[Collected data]

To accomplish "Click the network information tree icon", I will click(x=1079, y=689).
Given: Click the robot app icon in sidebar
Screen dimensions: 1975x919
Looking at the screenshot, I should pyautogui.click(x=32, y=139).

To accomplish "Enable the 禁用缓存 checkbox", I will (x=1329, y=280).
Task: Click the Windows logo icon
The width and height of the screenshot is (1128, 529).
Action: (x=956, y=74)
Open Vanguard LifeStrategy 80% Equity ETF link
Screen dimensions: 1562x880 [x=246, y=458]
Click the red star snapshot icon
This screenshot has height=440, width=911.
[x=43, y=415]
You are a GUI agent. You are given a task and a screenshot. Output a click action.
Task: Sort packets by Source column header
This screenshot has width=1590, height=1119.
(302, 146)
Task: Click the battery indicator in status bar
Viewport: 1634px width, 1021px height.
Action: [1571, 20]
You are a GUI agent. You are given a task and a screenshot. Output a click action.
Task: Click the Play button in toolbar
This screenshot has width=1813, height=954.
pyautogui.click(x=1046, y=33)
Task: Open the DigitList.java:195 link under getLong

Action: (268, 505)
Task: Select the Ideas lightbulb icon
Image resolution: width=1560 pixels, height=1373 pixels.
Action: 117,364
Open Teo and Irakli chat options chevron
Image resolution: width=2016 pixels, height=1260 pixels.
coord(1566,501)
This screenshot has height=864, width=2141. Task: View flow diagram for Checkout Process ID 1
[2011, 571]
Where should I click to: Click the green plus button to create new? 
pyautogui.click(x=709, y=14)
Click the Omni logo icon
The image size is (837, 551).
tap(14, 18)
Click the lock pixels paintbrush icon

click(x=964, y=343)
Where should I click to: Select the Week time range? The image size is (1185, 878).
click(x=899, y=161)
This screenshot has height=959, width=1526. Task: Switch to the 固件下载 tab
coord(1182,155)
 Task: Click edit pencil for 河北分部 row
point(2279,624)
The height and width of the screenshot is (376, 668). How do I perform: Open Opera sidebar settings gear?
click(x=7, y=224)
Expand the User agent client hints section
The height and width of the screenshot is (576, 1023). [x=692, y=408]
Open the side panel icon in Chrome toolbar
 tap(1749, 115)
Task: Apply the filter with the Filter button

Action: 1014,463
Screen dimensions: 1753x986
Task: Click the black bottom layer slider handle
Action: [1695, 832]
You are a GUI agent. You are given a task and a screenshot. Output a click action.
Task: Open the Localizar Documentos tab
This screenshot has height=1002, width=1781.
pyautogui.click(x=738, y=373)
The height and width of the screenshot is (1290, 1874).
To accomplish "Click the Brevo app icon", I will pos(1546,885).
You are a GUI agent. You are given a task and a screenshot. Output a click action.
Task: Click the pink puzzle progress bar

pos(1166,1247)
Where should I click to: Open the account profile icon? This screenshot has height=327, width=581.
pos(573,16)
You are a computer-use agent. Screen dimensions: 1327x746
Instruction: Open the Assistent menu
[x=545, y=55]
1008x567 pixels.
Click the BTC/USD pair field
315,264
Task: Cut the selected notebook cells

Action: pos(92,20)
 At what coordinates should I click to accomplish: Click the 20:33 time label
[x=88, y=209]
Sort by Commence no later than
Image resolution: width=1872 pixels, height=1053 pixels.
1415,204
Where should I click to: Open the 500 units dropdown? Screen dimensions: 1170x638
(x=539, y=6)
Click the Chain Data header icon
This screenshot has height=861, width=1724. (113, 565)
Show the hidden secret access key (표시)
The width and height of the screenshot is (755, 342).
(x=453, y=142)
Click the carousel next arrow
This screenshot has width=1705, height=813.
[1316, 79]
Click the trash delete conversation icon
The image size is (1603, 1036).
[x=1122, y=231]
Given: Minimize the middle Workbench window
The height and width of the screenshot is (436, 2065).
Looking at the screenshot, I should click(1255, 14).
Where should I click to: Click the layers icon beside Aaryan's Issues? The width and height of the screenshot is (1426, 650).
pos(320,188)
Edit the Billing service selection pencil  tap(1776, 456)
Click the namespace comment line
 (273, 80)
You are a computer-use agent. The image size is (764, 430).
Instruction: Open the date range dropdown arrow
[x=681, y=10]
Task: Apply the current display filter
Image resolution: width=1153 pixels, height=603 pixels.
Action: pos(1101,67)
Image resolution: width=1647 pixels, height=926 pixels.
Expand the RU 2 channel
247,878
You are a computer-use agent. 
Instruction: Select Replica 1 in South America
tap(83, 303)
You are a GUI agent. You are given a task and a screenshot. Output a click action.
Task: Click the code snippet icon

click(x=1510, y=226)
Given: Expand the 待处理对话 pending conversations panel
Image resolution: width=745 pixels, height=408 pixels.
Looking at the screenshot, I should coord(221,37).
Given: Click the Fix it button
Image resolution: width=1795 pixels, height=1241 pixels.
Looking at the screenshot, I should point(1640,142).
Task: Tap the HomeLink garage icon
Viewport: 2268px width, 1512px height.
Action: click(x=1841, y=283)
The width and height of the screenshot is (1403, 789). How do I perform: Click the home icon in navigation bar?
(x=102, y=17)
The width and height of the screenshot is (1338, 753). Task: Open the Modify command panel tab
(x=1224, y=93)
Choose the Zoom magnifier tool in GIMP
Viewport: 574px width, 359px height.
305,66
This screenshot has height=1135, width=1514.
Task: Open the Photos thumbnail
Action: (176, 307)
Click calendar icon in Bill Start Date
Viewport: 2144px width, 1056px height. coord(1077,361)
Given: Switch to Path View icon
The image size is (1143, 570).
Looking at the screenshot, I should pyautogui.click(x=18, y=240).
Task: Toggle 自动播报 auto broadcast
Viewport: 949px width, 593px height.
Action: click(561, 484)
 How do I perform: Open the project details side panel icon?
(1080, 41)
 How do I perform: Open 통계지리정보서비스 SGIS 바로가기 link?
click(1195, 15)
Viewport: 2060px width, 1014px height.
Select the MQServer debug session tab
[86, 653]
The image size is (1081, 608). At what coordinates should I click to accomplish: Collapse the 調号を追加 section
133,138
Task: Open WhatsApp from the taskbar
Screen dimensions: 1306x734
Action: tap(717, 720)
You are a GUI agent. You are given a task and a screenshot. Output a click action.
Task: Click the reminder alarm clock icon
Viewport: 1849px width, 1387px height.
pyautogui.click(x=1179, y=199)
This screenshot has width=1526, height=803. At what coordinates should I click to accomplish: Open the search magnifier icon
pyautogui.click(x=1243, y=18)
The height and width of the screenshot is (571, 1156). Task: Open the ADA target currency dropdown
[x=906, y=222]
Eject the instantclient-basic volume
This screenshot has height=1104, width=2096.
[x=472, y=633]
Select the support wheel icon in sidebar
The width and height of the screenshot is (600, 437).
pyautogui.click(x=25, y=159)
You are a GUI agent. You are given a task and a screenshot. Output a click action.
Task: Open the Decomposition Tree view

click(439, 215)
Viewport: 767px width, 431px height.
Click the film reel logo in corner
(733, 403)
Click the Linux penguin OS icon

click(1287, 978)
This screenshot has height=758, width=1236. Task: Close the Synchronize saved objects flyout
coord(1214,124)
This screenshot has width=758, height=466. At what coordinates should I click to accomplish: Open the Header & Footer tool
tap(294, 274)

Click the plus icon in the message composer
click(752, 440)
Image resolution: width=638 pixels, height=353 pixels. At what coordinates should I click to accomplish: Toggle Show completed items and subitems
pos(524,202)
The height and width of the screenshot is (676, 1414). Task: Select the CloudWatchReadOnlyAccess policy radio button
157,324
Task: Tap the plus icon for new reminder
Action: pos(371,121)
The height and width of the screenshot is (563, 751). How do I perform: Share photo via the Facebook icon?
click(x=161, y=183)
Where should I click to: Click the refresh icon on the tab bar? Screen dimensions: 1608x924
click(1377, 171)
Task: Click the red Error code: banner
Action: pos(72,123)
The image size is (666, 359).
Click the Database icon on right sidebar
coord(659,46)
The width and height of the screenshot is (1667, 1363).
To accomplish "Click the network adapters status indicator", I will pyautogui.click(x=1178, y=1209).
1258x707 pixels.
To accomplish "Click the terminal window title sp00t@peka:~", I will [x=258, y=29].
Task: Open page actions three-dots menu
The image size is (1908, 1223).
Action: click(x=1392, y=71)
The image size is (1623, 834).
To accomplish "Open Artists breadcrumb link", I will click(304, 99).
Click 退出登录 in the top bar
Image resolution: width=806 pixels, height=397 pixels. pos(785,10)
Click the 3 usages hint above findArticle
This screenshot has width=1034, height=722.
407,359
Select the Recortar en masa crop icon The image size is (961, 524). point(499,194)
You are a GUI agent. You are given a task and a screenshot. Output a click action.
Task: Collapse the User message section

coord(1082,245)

▶ ACTIVITY:
Copy out the entries above exactly as given, starting at the top and ending with the line containing "Task: Click the Windows logo icon"; include both and nothing more.

▶ OUTPUT FOR THIS TASK:
To accomplish "Click the network information tree icon", I will click(x=1079, y=689).
Given: Click the robot app icon in sidebar
Screen dimensions: 1975x919
Looking at the screenshot, I should pyautogui.click(x=32, y=139).

To accomplish "Enable the 禁用缓存 checkbox", I will (x=1329, y=280).
Task: Click the Windows logo icon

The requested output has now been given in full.